Sognavano di raggiungere l‘Europa, invece durante la traversata del deserto libico sono state rapite
dai jihadisti dello Stato islamico (Isis) e tenute come schiave del sesso nella città di Sirte, dove hanno subito per mesi abusi e violenze. Sono donne eritree, filippine, siriane e irachene, alcune minorenni, altre incinte, che però da mesi sono detenute dalle forze del governo di unità nazionale di Fayez al Sarraj e
interrogate per fornire informazioni sui jihadisti.
“Sono stata venduta a diversi uomini – ha raccontato al sito Middle East Eye la 25enne Yemane, rapita nel deserto e portata a Sirte – ci usavano come regali: la mia vita valeva meno di un mazzo di fiori”. La 16enne Wered vomita ogni mattina: “Questo bambino è figlio del diavolo. Non lo voglio. Voglio solo dimenticare. Voglio dimenticare di essere stata stuprata, di essere stata venduta come un oggetto. Voglio dimenticare di essere stata trattata come spazzatura”. Wered ha chiesto di abortire, ma l’interruzione di gravidanza è illegale in Libia, anche in caso di stupro e incesto. Yemane e Wered sono due delle molte donne e dei tanti bambini detenuti ormai da mesi dalle forze del governo di Sarraj in una prigione situata all’interno dell’Accademia dell’Aviazione a sud di Misurata.

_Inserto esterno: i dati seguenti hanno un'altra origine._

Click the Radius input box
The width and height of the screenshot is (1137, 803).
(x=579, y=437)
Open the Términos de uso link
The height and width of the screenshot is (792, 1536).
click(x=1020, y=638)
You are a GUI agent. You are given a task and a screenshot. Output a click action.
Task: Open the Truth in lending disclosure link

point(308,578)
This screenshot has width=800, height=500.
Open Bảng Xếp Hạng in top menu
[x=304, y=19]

Proprio oggi i combattenti fedeli a Sarraj hanno annunciato la liberazione di Sirte, al termine di un’offensiva iniziata lo scorso maggio. “Dopo il mese di maggio le cose sono cambiate – ha raccontato Yemane – abbiamo cominciato a sentire i rumori dei combattimenti. Non potevamo uscire, ma sentivamo le bombe e i colpi di arma da fuoco. Ero terrorizzata. E’ un miracolo che siamo ancora vive”.
Quando le forze libiche hanno finalmente conquistato la zona della città libica dove erano detenute, molte donne si sono consegnate ai combattenti del governo: “Volevamo che capissero che eravano civili. Volevamo capissero che avevamo bisogno di essere aiutate e salvate, che non avevamo armi”.

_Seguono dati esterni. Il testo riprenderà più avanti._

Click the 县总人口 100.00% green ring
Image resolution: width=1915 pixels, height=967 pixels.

Portate a Misurata, mesi dopo sono ancora in prigione: “Devono rimanere qui fino a quando non avremo finito gli interrogatori”, ha detto un funzionario.
“Non ho fatto nulla. Sono scappata dalla fame e dalla dittatura in Eritrea e ora sono qui, chiusa in una cella in Libia – ha detto Tecle, da due mesi in prigione – io sono cristiana e l’Isis mi ha costretto a convertirmi. Mi hanno detto che i cristiani sono diavoli, che per me non ci sarà un paradiso, solo le fiamme dell’inferno. Avevo paura di morire annegata nel Mediterraneo, ma non avrei mai immaginato di finire nelle mani dell’Isis”.